Single by Markus Feehily

from the album Fire
- Released: 19 April 2015
- Recorded: 2014
- Genre: Pop, soul
- Length: 3:39
- Label: Harmoney Entertainment
- Songwriters: Markus Feehily; Steve Anderson; Tinashé Fazakerley;
- Producers: Mojam, Steve Anderson

Markus Feehily singles chronology
|  | "Love Is a Drug" (2015) | "Butterfly" (2015) |

= Love Is a Drug (Markus Feehily song) =

"Love Is a Drug" is a song by Irish singer Markus Feehily. It was released in the United Kingdom as a digital download on 19 April 2015 through Harmoney Entertainment. It was released as the lead single from his debut studio album Fire (2015). The song was written by Feehily, Steve Anderson and Tinashé Fazakerley, and produced by Mojam. It peaked at number 65 on the Irish Singles Chart and number 56 on the UK Singles Chart.

Professional ratings
Review scores
| Source | Rating |
| Renowned for Sound | Star |

==Background==
After Westlife split up in June 2012, Feehily launched his solo career. In February 2015, he debuted his debut single on RTÉ 2fm in Ireland. The next day, the track premiered online via Wonderland Magazine. Moments after the premiere of the song, it was made available for pre-order on iTunes.
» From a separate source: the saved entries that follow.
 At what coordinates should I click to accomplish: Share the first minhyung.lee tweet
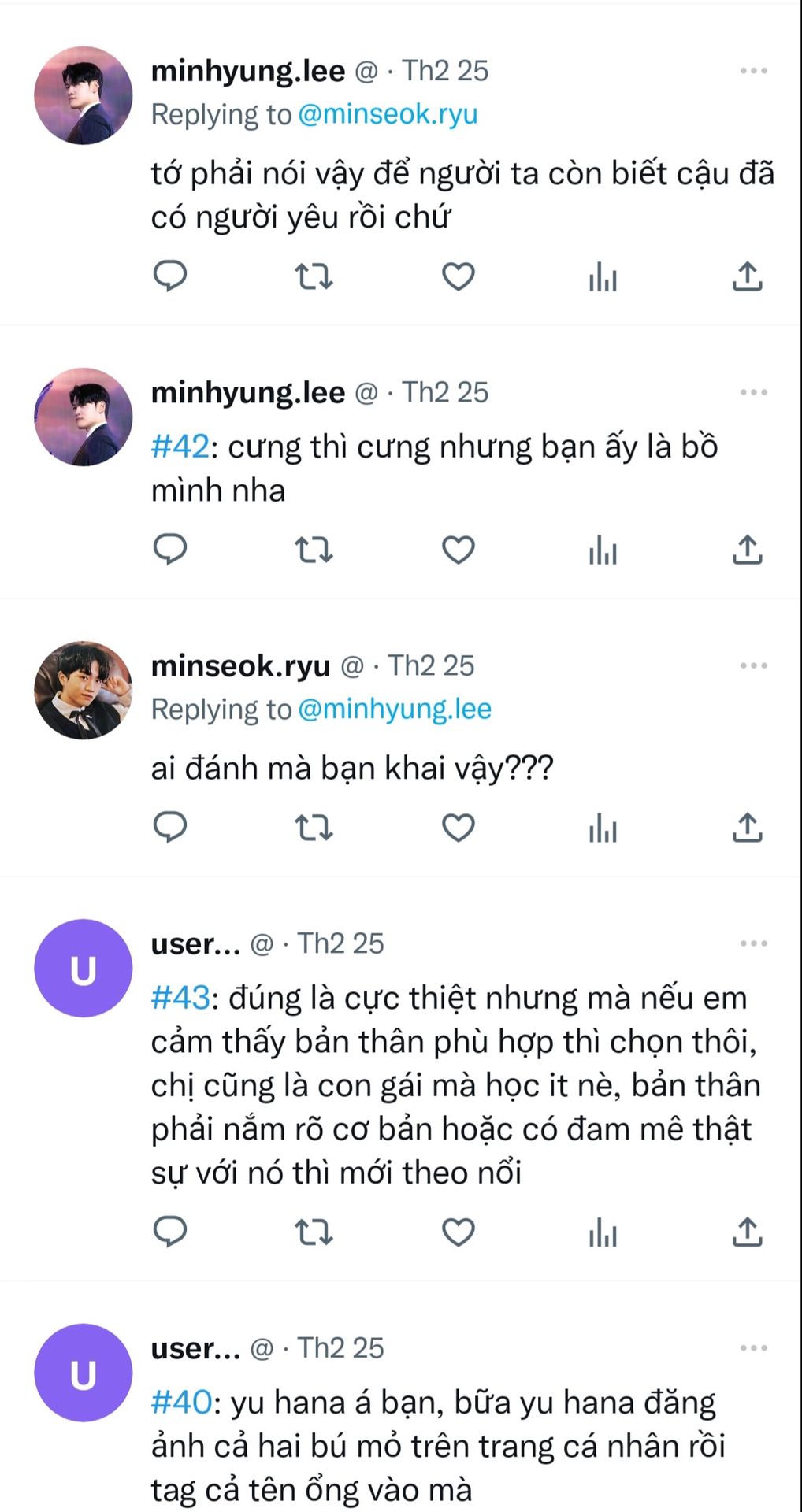(747, 276)
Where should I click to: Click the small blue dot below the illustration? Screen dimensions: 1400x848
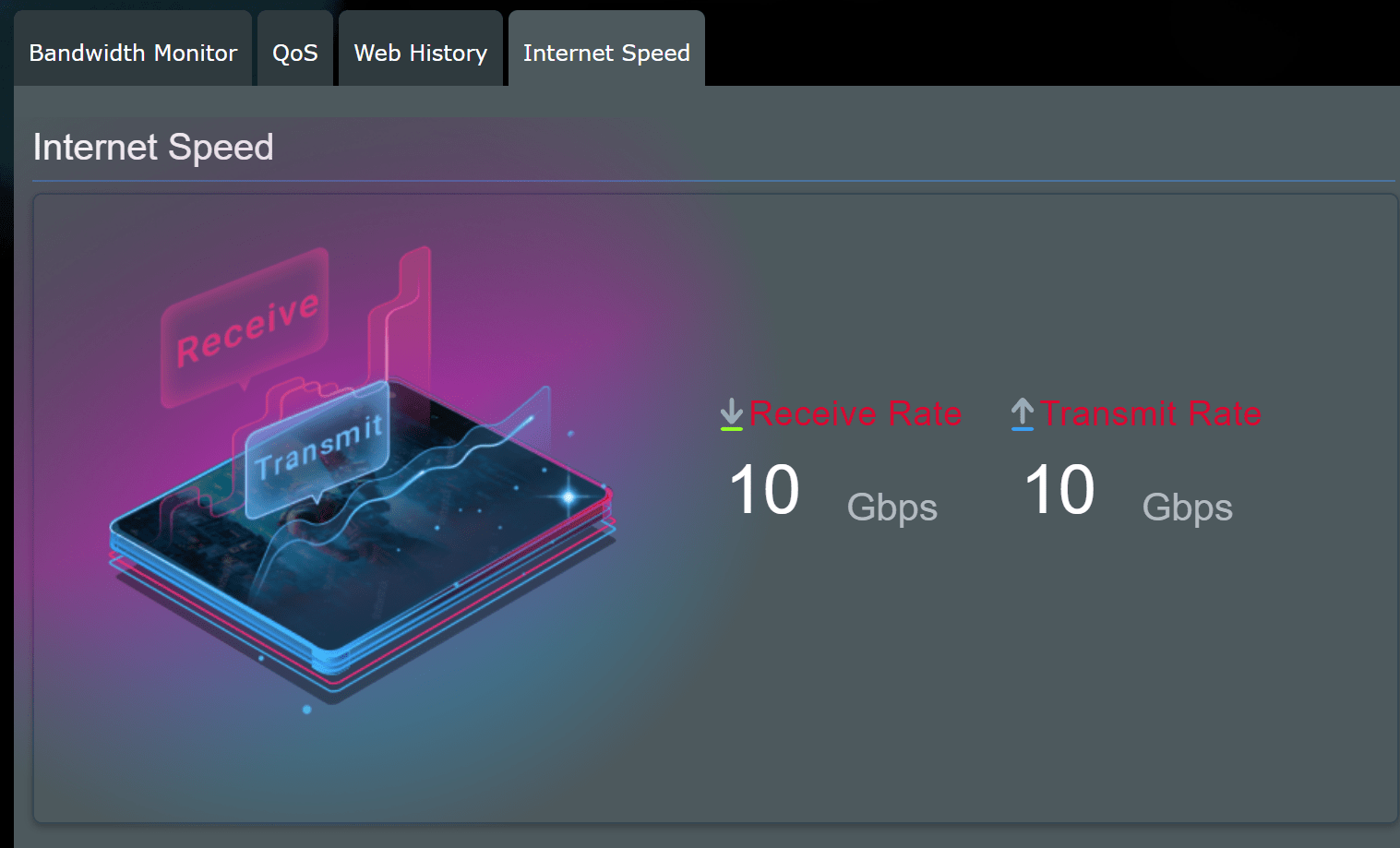[x=307, y=710]
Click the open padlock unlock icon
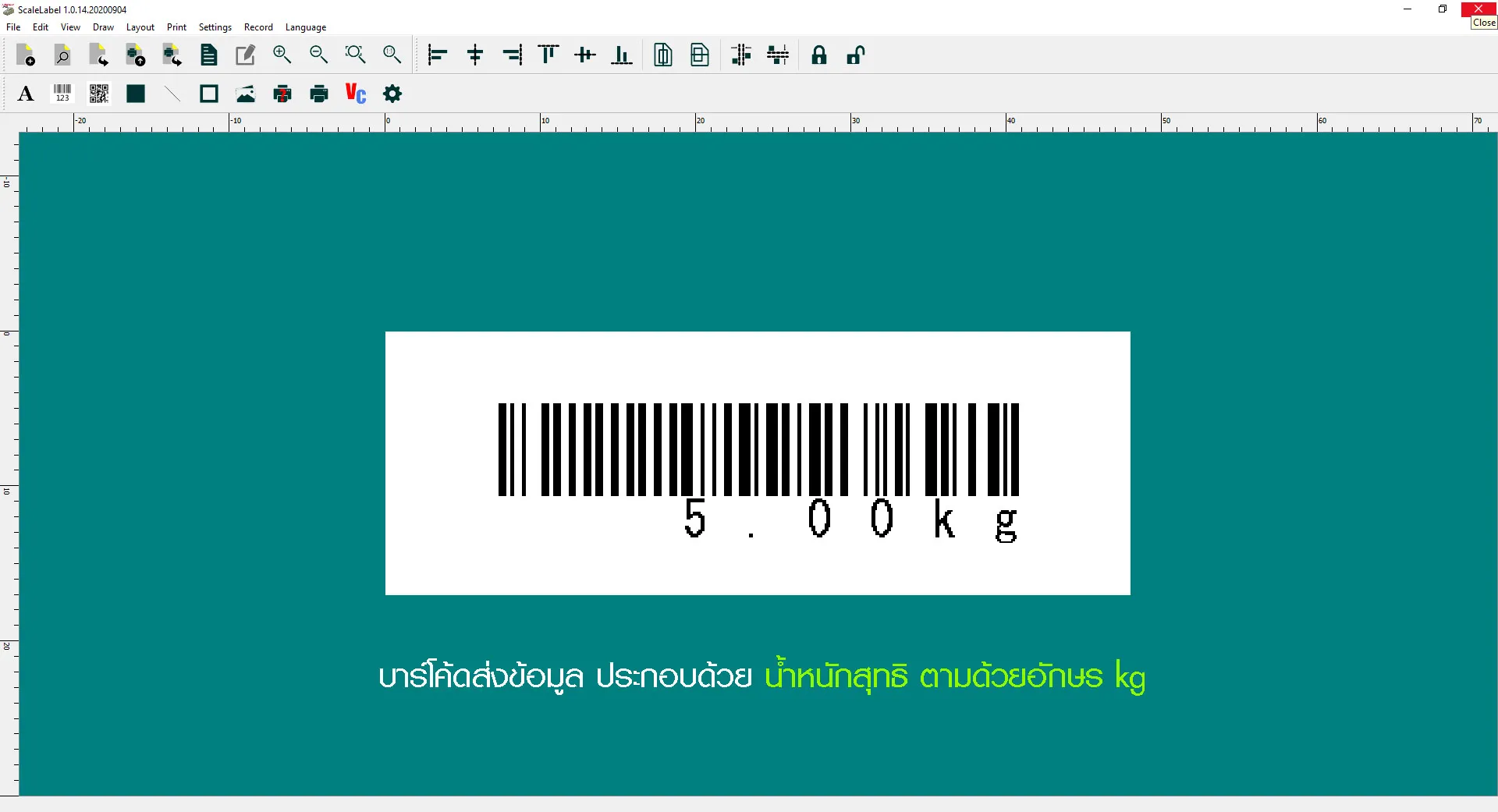 tap(855, 55)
In an interview with Digital Spy talking about the song, Feehily said: "If I ever went to write a Westlife song, you be like, 'Oh let's do this kind of beat' or whatever, and it would just never be a Westlife song if it had that beat. [...] When Westlife finished, the rule book was thrown out of the window in terms of songwriting. I took away all the formulas and just went hell for leather at it. 'Love Is A Drug' is one of the examples of what came out when I did that." It was written by Steve Anderson, Feehliy and Tinashe Fazerkely; produced by MoJam and Steve Anderson; mixed by Jeremy Wheatley; and strings/choirs arranged by Cliff Masterson.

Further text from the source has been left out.